Saved entries:
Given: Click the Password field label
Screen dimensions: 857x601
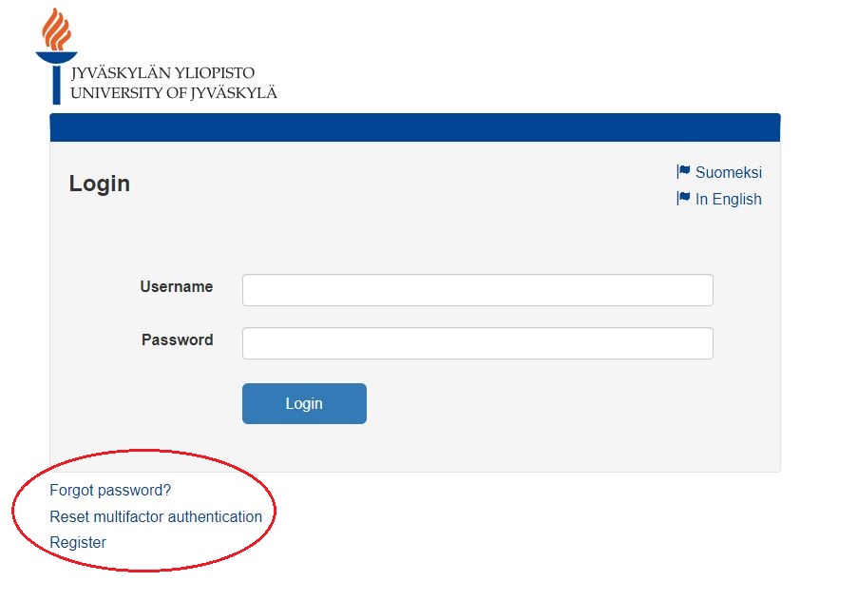Looking at the screenshot, I should [177, 339].
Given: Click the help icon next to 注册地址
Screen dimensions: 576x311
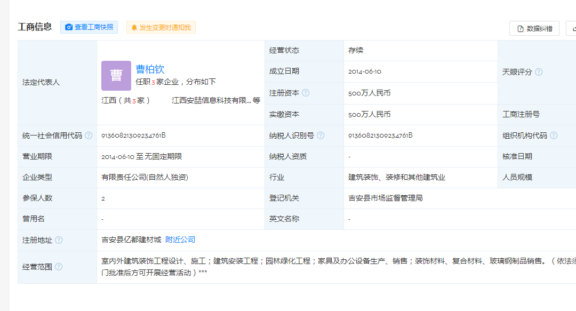Looking at the screenshot, I should (x=59, y=240).
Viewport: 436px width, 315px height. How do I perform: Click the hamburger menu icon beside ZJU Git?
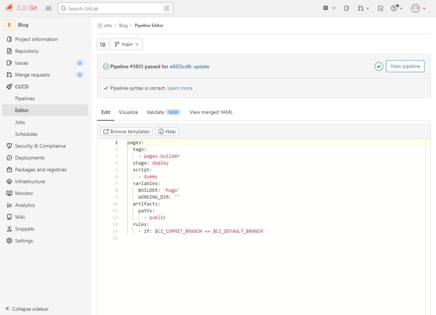(48, 8)
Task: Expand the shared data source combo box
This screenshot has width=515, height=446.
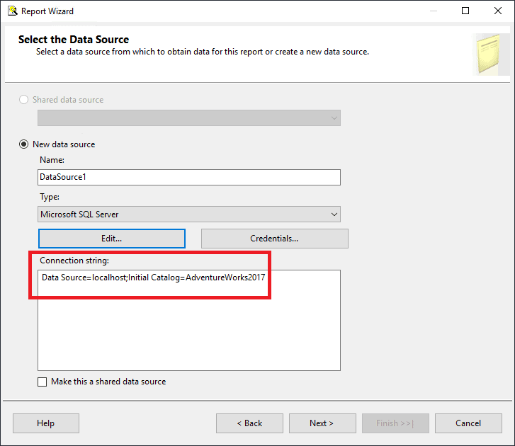Action: pyautogui.click(x=189, y=118)
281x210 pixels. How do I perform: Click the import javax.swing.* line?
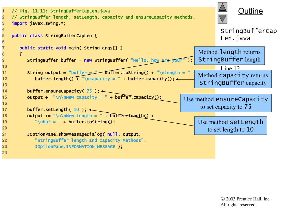pyautogui.click(x=39, y=24)
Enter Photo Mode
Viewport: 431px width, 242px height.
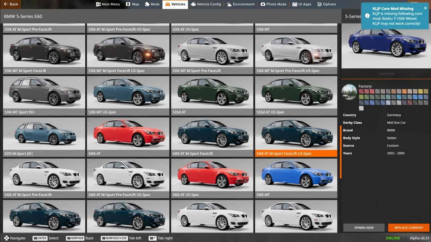(273, 4)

Exercise prompt -
Could every entry be restated word for word, pictures excluded?

Reply to the task -
Given: Click the Password field label
Screen dimensions: 857x601
Looking at the screenshot, I should [177, 339].
Given: Click the help icon next to 注册地址
Screen dimensions: 576x311
Looking at the screenshot, I should (x=59, y=240).
Viewport: 436px width, 315px height. How do I perform: Click the hamburger menu icon beside ZJU Git?
(48, 8)
Task: Expand the shared data source combo box
This screenshot has width=515, height=446.
Action: pyautogui.click(x=189, y=118)
281x210 pixels. How do I perform: Click the import javax.swing.* line?
pyautogui.click(x=39, y=24)
Enter Photo Mode
Viewport: 431px width, 242px height.
(273, 4)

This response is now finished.